» YOUR INSTRUCTIONS
Word for word, restate the lines from the start of the data below through the line containing "Screen dimensions: 1000x1333".

----

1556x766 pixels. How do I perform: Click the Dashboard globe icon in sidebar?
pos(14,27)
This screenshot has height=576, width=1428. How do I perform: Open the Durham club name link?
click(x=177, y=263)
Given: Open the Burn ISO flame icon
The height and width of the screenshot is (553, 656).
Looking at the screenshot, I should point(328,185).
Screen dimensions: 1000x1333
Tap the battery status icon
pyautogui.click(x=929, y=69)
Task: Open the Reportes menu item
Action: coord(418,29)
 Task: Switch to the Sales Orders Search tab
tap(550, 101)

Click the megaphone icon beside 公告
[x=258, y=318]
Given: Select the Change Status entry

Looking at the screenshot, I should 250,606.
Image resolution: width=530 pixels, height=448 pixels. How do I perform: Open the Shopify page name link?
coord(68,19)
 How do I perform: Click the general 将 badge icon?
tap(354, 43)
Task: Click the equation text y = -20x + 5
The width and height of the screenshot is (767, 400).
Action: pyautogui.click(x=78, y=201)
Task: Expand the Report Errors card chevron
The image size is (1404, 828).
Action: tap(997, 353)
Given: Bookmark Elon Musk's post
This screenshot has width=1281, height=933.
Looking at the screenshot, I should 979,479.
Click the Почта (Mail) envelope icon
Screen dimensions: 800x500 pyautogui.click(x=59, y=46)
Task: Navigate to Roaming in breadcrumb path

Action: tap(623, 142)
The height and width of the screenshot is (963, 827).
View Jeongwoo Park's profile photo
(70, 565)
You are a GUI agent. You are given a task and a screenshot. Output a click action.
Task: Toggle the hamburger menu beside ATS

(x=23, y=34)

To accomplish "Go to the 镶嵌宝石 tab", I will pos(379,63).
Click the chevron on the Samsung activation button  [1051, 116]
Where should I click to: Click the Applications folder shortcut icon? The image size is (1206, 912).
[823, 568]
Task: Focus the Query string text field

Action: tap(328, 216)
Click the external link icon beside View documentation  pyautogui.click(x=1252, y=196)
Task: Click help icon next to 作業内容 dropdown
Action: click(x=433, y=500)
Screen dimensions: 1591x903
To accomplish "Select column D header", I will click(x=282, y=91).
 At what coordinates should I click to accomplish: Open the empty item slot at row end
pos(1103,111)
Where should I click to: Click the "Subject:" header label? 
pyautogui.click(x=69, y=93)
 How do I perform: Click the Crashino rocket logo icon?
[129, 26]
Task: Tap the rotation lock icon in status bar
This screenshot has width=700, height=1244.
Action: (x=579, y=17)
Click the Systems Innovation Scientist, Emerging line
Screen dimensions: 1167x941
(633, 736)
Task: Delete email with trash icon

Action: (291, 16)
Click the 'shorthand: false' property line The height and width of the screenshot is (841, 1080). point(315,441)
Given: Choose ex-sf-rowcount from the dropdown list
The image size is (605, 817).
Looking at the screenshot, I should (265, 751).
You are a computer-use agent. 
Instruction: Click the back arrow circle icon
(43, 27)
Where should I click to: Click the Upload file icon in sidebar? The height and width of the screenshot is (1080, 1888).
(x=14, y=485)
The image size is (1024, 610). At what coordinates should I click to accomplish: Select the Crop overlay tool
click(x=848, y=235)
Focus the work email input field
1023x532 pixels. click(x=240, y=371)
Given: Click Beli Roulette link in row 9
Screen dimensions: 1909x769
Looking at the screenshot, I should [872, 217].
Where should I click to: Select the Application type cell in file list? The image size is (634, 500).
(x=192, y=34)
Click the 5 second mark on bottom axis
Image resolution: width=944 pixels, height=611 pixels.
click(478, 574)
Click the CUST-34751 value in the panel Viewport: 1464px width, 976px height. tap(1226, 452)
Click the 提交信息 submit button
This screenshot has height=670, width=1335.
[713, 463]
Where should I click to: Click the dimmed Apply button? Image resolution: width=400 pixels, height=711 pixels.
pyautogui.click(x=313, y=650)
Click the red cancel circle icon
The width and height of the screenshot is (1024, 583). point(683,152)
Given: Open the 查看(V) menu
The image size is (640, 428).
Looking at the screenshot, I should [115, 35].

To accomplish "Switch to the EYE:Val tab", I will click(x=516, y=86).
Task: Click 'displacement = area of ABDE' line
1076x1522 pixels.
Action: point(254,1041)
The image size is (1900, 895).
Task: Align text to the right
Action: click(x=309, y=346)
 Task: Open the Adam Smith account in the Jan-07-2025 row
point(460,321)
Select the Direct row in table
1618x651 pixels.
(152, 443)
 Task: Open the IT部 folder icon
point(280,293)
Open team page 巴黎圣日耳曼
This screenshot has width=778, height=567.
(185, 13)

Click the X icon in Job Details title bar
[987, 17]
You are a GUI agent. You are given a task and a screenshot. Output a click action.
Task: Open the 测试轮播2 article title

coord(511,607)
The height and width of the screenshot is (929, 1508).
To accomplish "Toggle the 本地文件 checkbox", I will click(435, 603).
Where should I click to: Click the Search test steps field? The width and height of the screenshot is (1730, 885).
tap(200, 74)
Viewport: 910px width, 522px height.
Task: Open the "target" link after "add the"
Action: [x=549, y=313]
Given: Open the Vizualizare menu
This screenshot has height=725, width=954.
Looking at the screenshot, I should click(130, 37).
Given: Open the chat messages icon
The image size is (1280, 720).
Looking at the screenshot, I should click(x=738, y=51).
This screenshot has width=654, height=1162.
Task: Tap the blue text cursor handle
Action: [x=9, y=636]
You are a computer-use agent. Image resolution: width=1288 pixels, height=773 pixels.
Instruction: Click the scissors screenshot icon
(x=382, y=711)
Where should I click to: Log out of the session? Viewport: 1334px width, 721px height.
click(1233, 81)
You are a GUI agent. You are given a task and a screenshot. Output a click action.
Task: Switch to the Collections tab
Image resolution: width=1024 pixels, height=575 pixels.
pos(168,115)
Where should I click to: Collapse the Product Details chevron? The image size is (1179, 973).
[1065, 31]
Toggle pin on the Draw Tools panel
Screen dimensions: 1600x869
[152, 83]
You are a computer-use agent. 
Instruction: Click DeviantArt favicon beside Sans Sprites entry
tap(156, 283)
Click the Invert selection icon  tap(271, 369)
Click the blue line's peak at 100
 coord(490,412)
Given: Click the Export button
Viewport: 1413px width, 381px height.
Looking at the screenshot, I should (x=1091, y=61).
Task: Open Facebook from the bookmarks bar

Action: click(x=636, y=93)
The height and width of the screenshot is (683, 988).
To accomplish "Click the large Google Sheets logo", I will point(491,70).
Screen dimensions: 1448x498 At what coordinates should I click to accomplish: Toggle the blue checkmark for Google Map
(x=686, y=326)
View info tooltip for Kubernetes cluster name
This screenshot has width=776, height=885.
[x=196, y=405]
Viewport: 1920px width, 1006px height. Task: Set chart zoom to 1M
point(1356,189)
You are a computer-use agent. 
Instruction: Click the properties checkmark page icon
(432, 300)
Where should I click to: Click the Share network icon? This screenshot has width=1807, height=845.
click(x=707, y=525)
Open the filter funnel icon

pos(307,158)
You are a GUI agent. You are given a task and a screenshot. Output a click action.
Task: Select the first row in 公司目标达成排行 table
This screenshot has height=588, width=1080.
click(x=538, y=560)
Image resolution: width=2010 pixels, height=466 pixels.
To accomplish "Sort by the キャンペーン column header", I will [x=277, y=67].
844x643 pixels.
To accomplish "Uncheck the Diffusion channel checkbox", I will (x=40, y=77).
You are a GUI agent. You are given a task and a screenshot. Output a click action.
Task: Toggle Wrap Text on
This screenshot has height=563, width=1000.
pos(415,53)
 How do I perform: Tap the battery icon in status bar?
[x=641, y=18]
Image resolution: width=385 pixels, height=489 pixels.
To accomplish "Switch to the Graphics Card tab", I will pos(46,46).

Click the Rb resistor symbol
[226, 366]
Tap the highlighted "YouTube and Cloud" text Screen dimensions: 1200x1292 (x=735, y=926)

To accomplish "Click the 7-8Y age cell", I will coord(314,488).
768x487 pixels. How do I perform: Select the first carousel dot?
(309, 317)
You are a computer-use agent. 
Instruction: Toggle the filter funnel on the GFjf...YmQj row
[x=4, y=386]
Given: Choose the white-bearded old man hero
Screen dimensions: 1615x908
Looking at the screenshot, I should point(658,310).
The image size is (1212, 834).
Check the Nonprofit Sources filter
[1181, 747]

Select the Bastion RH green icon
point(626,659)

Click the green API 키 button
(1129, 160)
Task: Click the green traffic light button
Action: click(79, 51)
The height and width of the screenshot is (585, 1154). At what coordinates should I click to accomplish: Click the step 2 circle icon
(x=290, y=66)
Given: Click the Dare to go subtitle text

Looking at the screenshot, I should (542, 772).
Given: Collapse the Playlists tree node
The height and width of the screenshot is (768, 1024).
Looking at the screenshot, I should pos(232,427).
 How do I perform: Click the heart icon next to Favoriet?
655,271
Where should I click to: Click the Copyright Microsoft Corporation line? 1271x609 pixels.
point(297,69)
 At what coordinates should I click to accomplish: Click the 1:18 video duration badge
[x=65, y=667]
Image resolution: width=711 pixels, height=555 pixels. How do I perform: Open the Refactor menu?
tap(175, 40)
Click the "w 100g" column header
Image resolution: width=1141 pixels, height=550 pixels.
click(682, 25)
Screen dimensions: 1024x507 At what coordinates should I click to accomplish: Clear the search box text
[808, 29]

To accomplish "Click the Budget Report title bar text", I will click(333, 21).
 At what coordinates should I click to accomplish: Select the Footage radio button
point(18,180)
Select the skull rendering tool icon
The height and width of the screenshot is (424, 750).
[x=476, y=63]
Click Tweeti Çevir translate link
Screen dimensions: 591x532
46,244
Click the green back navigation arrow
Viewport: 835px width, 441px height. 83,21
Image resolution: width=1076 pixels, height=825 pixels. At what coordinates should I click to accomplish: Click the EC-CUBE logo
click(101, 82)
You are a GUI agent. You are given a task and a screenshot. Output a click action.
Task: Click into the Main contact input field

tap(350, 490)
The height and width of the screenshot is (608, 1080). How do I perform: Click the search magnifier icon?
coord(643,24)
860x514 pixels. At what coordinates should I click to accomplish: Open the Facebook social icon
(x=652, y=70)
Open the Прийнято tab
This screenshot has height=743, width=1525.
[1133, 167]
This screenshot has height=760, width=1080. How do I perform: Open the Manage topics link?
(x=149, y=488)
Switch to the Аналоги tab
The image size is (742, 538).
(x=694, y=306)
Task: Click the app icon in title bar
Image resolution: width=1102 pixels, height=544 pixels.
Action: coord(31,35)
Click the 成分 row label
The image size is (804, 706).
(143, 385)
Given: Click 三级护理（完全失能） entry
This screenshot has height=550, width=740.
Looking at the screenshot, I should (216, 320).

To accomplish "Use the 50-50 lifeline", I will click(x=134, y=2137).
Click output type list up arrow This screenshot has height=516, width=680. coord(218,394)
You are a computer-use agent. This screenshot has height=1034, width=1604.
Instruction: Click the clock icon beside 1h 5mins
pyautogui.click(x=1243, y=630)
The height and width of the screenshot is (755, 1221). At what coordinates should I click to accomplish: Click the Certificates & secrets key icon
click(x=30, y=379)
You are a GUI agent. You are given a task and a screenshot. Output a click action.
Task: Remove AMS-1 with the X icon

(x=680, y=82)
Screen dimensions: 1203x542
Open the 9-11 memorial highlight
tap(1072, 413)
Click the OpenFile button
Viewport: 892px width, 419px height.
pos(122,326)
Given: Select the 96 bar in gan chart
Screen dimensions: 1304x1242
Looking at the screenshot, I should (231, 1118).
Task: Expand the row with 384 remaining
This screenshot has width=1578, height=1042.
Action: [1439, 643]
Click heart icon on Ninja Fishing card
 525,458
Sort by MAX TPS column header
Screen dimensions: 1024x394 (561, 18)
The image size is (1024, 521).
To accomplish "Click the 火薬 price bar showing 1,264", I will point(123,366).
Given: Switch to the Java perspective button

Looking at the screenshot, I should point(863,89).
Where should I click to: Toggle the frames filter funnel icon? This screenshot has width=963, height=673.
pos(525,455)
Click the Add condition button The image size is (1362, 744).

----

» ANSWER TO THIS EXERCISE
1556x766 pixels. How do I perform: Click the Dashboard globe icon in sidebar?
pos(14,27)
This screenshot has height=576, width=1428. How do I perform: Open the Durham club name link?
click(x=177, y=263)
Given: Open the Burn ISO flame icon
The height and width of the screenshot is (553, 656).
Looking at the screenshot, I should point(328,185).
Screen dimensions: 1000x1333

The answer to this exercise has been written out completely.